I got out a book about insulin resistance and showed it to her, saying I had read it and understood the advice in it. She said her student had read it and she gave me a pamphlet about PCO and how insulin levels vary depending on what you eat.
Then she handed me this:-
For those who cannot read Danish, it suggests six slices of bread a day to someone with insulin resistance. And artificial sweetener in drinks. And slimming bars. You’re supposed to have 300g vegetables and can choose between processed meat, jam and cheese as toppings for the bread. Less a “healthy eating plan”, more a “eating disorder”.
I entered it in to one of those food diary websites to find out if it was nutritionally balanced.
Even though the plan was supposed to bring me below 1200 calories, if I followed the advice I would be eating 1400 calories. I would be getting 19g too much sugar, 49g too much protein and 754mg too much sodium. I would be getting 4g too little fat on this plan. As if dietary fat were the enemy in insulin resistance.
And I don’t even LIKE all those guidance numbers, they are a snapshot of the prejudices of the nutritionist that wrote them rather than any hard and fast rule about what you need to stay healthy.
The thing that gets me about this plan is how artificial sweeteners are so glibly promoted. When even in people without insulin resistance, these additives make people’s insulin spike (the body goes “OH BOY OH BOY, SUGAR! Better call Mr Pancreas!” and then out comes Ms Insulin who knocks on all the cell doors and says “Open up for some yum-yums!” and also “Let’s put this sugar away for later!” and so if you have artificial sweeteners, your cells are like “Where’s the party?” and then “OMG I AM SO HUNGRY” and then you eat actual sugar which is then helpfully deposited in your liver to be transformed into fat and stored if you do not exert yourself in the next few hours/day. And if you tease the cells too much with this, they start to tell Ms Insulin to shut up which leaves more for transformation into fat for storage)
NO ARTIFICIAL SWEETENERS.
Also, what the actual fuck is going on with all that bread, cheese and ham? What I really need is a way of getting decent sources of non-animal fat and protein into my body without taking in too much salt at the same time. The way you do this is: vegetables. (And seafood, I guess because although they are animals, they have unsaturated fat which is the best sort.)

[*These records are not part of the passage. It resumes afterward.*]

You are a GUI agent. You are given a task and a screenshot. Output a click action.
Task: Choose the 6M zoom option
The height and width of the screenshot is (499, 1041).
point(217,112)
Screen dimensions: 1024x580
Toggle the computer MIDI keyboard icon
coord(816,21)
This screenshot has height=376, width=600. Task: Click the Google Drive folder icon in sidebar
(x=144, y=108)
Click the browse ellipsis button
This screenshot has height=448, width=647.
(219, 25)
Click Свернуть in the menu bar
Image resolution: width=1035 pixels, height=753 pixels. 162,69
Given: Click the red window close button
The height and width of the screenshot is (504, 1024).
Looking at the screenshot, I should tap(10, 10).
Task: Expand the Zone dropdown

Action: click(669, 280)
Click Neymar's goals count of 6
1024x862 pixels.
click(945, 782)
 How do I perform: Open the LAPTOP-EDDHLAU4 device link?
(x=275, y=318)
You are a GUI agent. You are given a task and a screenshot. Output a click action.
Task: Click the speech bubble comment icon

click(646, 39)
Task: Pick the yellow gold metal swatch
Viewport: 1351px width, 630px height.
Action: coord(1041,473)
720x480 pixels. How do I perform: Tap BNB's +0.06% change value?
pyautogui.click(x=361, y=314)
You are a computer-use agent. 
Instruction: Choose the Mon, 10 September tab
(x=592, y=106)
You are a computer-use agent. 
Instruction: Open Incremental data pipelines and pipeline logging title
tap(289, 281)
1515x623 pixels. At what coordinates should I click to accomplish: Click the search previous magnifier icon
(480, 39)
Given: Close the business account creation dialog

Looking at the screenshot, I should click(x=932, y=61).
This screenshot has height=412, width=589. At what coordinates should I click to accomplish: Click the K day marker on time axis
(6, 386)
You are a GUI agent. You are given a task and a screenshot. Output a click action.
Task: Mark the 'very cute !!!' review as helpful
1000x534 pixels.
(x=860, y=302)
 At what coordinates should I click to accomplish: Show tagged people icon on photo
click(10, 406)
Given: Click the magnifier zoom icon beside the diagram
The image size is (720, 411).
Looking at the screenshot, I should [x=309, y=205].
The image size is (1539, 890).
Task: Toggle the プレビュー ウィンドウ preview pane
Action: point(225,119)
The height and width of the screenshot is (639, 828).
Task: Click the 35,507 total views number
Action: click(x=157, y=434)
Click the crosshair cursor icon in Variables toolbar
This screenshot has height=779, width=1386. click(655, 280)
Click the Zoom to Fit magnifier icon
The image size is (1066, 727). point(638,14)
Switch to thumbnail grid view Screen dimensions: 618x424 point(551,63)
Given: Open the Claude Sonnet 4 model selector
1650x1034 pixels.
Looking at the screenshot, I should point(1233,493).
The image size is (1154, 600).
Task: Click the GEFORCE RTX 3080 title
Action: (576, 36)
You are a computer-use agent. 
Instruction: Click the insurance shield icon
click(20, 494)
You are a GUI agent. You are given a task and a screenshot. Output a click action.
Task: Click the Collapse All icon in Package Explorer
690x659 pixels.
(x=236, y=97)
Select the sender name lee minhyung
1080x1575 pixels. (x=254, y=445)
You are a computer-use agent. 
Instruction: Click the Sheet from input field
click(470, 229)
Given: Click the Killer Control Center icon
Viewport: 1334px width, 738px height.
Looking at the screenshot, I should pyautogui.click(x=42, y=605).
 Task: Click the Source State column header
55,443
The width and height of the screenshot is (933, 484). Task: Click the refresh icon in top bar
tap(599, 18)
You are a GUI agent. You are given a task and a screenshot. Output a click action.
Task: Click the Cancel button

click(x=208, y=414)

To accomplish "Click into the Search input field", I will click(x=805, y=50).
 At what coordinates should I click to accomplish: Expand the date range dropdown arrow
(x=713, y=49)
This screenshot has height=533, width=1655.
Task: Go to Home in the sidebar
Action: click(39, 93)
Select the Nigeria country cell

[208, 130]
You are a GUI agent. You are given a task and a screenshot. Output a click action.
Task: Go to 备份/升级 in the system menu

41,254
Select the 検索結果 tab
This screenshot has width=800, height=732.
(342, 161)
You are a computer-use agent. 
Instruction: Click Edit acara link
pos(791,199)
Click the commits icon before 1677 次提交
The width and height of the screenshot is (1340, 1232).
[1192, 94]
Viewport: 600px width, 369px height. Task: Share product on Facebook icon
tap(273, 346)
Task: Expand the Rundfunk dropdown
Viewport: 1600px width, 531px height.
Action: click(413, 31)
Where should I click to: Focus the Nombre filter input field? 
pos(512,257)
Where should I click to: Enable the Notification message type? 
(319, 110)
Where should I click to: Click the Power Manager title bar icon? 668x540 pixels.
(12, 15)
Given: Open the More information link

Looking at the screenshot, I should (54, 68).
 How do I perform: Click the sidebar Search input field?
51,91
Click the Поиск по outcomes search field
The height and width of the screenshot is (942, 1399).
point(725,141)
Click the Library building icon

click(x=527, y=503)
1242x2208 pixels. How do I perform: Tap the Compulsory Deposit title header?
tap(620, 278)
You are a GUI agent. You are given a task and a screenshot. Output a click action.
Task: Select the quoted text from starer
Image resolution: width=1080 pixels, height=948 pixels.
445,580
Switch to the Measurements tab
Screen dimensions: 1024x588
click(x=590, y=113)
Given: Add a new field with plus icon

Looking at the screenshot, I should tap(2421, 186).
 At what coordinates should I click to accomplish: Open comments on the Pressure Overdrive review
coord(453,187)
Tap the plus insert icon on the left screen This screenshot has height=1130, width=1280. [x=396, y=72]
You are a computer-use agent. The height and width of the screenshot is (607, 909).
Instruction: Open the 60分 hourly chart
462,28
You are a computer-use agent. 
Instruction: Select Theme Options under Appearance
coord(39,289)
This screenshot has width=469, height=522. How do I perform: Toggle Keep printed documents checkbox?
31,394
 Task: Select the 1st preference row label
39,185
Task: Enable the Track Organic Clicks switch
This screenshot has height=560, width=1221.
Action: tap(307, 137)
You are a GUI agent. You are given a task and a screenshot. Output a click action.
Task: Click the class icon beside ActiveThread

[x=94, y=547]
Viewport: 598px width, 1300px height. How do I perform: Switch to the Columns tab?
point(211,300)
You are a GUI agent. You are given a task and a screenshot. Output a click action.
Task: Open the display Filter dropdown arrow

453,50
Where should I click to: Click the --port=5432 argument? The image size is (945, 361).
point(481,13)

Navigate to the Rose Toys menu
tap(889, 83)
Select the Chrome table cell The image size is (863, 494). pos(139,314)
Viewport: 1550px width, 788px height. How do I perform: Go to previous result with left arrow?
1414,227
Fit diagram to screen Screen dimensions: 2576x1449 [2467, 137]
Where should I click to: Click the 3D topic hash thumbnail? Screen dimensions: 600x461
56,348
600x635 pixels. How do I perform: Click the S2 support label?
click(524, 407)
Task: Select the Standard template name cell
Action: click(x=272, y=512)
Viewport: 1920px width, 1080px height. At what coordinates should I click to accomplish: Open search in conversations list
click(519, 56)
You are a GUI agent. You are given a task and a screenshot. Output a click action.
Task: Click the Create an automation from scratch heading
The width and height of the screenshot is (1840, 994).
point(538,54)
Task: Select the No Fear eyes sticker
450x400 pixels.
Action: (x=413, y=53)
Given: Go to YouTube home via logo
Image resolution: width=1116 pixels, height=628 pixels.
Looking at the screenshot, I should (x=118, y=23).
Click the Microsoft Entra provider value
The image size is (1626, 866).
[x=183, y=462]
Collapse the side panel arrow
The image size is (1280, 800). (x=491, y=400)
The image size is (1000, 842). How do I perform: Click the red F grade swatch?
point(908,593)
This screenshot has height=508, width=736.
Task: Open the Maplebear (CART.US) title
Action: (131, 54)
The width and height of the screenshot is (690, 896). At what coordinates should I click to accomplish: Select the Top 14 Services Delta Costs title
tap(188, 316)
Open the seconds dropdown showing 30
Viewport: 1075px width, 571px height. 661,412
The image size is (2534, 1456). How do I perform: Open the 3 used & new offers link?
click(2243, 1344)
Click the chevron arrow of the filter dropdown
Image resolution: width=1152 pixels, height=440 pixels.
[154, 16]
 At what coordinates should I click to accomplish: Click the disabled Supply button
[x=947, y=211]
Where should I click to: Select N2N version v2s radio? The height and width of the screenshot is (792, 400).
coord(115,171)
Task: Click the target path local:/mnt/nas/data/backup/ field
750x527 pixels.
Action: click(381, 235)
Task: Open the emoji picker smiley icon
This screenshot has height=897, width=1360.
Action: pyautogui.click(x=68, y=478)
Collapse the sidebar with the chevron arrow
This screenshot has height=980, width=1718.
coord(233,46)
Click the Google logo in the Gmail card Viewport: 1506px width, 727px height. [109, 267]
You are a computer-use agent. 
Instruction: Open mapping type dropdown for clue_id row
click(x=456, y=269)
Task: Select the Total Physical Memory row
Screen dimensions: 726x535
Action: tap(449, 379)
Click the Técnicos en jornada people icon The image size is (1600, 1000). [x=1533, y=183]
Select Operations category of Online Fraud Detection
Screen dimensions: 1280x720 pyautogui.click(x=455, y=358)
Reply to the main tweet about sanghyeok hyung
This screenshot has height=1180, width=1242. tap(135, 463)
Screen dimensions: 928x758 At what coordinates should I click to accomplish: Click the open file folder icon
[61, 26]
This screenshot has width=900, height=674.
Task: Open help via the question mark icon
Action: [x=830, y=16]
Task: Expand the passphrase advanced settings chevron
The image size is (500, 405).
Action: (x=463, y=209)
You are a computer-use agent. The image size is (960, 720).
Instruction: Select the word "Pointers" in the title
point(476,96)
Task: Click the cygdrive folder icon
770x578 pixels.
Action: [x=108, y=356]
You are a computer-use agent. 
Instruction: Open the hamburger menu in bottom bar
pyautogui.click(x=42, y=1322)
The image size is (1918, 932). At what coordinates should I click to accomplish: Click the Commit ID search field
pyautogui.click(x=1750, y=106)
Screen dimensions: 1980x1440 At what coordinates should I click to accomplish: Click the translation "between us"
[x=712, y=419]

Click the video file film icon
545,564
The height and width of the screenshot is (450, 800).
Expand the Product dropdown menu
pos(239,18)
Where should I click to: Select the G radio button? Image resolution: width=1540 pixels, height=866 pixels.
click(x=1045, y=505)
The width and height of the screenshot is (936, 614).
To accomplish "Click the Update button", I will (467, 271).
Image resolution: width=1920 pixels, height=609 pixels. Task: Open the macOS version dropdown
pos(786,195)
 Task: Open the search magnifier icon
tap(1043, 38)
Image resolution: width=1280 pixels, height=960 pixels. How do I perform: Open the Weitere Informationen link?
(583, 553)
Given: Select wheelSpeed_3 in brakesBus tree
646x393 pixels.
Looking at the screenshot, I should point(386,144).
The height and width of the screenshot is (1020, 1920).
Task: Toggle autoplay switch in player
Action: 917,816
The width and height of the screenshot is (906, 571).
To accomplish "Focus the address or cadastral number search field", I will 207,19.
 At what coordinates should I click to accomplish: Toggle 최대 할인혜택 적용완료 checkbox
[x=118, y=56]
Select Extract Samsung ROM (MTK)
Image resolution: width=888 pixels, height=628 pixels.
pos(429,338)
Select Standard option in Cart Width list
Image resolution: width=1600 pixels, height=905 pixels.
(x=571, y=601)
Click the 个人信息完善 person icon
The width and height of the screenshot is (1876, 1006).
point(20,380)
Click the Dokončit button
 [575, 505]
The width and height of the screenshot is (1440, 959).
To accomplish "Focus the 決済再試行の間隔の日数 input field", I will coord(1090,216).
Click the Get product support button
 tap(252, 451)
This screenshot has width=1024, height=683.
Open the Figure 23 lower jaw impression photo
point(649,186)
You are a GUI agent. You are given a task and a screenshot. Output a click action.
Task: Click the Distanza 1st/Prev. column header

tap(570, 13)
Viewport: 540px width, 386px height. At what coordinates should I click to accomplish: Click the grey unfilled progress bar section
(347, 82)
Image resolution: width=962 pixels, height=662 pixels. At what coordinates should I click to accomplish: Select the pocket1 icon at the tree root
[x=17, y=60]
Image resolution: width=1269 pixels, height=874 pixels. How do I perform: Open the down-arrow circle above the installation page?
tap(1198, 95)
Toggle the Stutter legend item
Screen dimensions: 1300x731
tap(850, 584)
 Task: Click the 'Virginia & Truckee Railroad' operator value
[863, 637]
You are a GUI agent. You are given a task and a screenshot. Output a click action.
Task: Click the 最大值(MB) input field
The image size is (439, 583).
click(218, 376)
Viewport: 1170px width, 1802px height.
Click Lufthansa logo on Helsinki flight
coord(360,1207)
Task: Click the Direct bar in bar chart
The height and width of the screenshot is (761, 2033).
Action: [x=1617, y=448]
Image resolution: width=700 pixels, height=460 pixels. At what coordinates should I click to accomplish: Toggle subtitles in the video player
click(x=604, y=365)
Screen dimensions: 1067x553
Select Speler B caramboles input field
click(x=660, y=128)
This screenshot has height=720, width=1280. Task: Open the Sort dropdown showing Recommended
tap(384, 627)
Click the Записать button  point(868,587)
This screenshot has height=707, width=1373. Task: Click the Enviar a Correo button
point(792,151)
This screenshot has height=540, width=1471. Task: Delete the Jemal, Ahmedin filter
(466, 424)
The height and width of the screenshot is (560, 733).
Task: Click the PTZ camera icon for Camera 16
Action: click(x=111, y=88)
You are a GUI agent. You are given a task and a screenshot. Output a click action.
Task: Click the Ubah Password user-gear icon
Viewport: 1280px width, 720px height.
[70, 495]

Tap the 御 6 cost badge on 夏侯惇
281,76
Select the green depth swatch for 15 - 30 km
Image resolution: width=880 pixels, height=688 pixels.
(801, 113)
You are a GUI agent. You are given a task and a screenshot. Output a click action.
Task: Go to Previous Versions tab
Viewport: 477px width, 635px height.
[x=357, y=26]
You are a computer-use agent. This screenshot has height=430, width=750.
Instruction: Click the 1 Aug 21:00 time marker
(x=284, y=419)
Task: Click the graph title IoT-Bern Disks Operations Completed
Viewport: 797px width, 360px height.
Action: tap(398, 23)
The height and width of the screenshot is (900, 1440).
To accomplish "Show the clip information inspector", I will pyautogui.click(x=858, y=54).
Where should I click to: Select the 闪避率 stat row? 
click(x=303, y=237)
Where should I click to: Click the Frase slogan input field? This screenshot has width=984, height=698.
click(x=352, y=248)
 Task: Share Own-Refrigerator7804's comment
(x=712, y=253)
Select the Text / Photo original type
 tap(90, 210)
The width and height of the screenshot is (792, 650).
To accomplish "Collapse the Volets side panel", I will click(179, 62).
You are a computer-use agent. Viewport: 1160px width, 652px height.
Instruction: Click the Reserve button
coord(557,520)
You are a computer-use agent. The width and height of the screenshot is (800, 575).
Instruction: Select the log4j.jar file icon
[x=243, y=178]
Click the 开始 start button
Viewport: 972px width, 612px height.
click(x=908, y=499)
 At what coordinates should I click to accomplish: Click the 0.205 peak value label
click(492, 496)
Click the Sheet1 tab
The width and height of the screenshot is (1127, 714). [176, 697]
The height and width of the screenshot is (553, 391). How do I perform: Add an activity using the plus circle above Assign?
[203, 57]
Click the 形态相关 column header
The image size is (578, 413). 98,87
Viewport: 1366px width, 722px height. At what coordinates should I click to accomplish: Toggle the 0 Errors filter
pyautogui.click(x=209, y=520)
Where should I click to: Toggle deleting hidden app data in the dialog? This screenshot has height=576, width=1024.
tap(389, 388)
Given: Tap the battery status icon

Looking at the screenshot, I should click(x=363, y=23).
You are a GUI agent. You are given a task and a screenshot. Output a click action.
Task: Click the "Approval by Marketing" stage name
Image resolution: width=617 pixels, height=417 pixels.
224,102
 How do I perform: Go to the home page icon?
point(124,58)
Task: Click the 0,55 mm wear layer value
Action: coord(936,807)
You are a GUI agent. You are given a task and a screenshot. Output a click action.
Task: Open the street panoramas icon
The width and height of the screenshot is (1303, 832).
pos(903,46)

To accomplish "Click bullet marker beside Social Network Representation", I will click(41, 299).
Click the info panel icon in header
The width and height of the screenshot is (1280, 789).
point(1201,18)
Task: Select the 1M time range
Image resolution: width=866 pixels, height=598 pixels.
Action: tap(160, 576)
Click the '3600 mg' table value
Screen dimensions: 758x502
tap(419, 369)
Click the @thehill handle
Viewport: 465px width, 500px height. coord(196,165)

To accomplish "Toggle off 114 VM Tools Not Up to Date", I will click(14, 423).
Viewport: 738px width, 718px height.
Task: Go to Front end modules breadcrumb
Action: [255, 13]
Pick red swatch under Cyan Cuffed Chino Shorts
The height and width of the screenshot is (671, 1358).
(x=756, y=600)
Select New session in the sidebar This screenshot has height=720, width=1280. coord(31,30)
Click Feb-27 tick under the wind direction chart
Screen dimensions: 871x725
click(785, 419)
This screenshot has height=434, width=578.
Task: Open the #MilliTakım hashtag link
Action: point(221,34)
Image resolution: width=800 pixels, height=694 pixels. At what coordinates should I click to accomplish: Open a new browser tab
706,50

Whatever. I had a week off of school (and commuting), and lost the weight pretty much. It was stress everyone! I am not making particularly bad choices when I eat usually, it’s just that I am more likely to pick something that is not great because I am feeling down or stressed. Plus, being hungry in downtown Aarhus means that I either get an unhealthy snack because that is all that is available or I wait over an hour to get home (which is bad for my hormones for other reasons).
The constant stress hormones mean that whatever I eat, I am more likely to store fat because my body believes I was in a marathon or a war or something.
Now, I didn’t expect Denmark to be ahead of the curve with the thinking around nutrition but I also did not expect a dietician whose ONLY JOB it is, is to know what sort of foods are healthy for particular groups to recommend a diet that would make me fatter, mess with my insulin and raise my blood pressure.
The science isn’t secret, the discussion isn’t new. She has even read the same books I have, in Danish (we exchanged notes), but she has been completely blinded to what constitutes a healthy diet by her culture.
Now, here’s the dilemma. Do I go back to the appointment and tell her off or just cancel it quietly? I mean, the first possibility will make for one hell of a blog post but what it will do for my stress hormone levels, I am not sure.